The recent Supreme Court of Canada decision that ended the 14-year legal battle between the Liberal government in British Columbia and the BC Teachers’ Federation should send a clear message to governments across the country. The decision, which required several months of deliberation by the highest court, immediately restored clauses deleted by the Campbell Liberals in 2002 related to class size and supports, and staff for special needs students. They passed legislation that stripped provisions and passed a law denying teachers the right to bargain those issues.
In Ontario, we witnessed first-hand the same tactic with the 2012 passage of Bill 115, also known as the Putting Students First Act. This law allowed the McGuinty Liberals to set the rules for bargaining, while imposing collective agreements and limiting the ability of education unions to strike. Terms of the Bill prohibited the OLRB, or any arbitrator or arbitration board, from getting involved in the constitutionality of the Bill or ruling on any alleged conflict with the Human Rights Code. The Bill also prohibited the courts from reviewing the terms and conditions of the collective agreement, imposed a wage freeze, established unpaid professional development days, restructured sick leave, and limited the ability of unions to strike.
Public sector unions, including OSSTF/FEESO, joined a Charter challenge alleging that the government’s unilateral decision to strip rights and impose contracts was unconstitutional. In April of 2016, a decision ruled in favour of the unions, and a remedy is yet to be determined.

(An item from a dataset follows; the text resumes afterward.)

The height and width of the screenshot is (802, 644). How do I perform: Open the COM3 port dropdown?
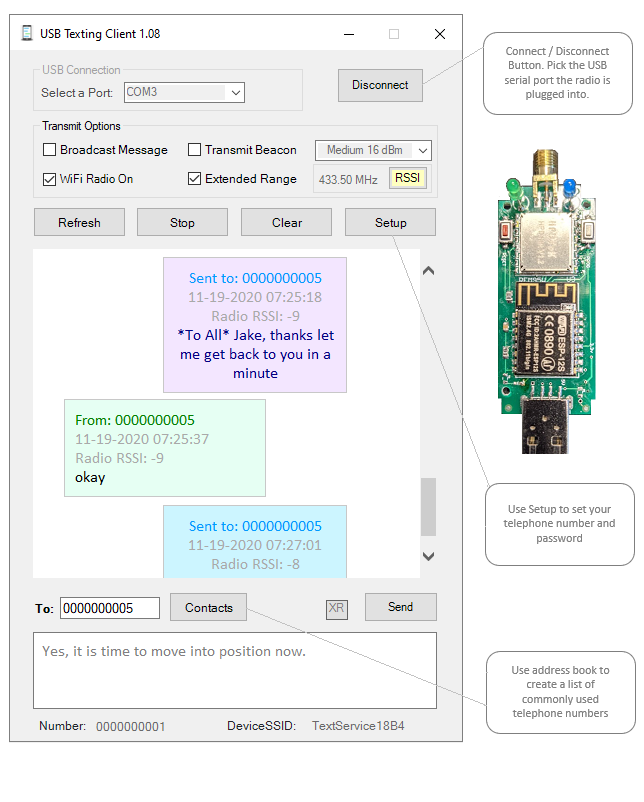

On the east coast, another Liberal government seems to making decisions with a similarly flawed approach. The Nova Scotia government, under Stephen McNeil, is continuing its attack on labour through an escalation of the fight it has instigated with its teachers. Earlier in December, Education Minister Karen Casey announced that all schools in the province would be closed starting on December 5. The teachers had announced a work to rule campaign and the excuse given by the government for its action was that students would not be safe. The government also announced that it was working on legislation that would limit the union's legal ability to take strike action. On December 5 the government announced that it was in talks with the teacher union and based on those talks it was changing course. Later that day the Nova Scotia Teachers Union (NSTU) said that no such talks had occurred.
As the NSTU’s struggle continues, we cannot help but be concerned over the seemingly incessant attempts by governments to undermine the rights of workers in the education sector. We must be vigilant and work together to ensure that future governments remember their losses in the courts and don’t attempt to repeat the actions that took them there.